- EXERCISE DESCRIPTION
Please edit these lines so that "font dropdown" becomes "font menu", keeping everything else the same.

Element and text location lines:

----------------------------------------

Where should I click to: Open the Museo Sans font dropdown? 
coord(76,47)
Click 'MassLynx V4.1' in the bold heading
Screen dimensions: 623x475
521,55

----------------------------------------

- OUTPUT OF THE EXERCISE
Where should I click to: Open the Museo Sans font menu? 
coord(76,47)
Click 'MassLynx V4.1' in the bold heading
Screen dimensions: 623x475
521,55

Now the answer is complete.